Granted, Warren may have included the Buffett Rule in her student loan bill simply as the starting point of negotiations. We’ll find out whether that’s the case Wednesday, when the Senate is expected to vote on a motion to begin debate on the bill -- and Republicans are expected to block it. If this measure is simply campaign fodder for Warren and her fellow Democrats, they’ll drop it at that point, having achieved all they ever intended to with the bill. Otherwise, they’ll find a way to pay for the bill that Republicans can support.

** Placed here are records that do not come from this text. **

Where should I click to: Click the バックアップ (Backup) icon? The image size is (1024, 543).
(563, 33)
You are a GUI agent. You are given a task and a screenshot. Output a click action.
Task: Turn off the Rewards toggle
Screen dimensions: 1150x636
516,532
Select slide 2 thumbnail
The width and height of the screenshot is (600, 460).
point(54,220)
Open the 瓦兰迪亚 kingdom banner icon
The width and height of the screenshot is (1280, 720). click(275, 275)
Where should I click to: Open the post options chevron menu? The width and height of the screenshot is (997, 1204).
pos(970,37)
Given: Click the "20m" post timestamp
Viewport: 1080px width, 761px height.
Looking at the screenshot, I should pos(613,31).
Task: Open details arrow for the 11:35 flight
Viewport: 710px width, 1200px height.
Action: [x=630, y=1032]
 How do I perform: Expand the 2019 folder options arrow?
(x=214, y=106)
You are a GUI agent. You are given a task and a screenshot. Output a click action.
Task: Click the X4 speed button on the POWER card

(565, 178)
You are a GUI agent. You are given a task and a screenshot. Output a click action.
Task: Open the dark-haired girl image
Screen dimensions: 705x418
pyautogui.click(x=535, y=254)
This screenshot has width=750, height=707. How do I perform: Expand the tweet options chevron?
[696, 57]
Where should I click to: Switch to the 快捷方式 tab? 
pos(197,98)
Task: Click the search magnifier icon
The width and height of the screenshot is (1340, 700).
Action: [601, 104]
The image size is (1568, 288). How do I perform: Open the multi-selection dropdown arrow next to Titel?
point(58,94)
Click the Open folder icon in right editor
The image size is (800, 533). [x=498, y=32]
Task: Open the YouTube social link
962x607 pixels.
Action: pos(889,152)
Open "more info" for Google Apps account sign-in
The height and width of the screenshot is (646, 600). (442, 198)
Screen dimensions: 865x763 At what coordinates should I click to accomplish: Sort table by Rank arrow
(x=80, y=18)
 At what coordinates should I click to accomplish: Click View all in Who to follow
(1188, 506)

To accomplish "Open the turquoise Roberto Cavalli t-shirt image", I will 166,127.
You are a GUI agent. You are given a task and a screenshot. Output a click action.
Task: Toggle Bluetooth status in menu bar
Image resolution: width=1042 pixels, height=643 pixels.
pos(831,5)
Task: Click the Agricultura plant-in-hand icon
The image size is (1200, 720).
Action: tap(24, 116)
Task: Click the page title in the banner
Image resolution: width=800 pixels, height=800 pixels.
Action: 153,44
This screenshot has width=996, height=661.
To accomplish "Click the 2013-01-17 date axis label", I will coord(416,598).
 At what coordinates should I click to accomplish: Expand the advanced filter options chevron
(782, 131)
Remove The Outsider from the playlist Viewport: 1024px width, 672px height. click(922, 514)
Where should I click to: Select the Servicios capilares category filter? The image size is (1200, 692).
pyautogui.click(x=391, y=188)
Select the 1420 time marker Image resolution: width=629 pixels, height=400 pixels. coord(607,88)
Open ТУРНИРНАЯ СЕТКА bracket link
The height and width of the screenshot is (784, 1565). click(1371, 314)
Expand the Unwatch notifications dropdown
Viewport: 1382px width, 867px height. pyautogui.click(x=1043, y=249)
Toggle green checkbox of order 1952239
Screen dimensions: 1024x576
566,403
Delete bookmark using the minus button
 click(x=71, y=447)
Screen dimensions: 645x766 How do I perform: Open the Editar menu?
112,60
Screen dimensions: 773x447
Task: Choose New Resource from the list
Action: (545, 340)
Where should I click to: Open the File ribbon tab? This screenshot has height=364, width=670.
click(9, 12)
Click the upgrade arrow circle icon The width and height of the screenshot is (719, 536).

Warren, for one, said she’s ready and willing to negotiate when she introduced the current version of the bill (S 2432) last week. “I am encouraged by the fact that some Republicans have also come forward to say they are open to considering a refinancing proposal,” she said. “I want to be clear: This should not be a partisan issue. I am eager to work with any of my colleagues regardless of party who believe that we need to do something about this growing debt crisis. If they have issues with the proposal, if they want to suggest different offsets or policy changes, they should bring their ideas forward. We are ready to hear them.”

Warren was being disingenuous there, because she couldn’t help but know that Republicans “have issues with” the Buffett Rule. She could help her own cause by having an alternate way to pay for the bill ready. She’ll need it.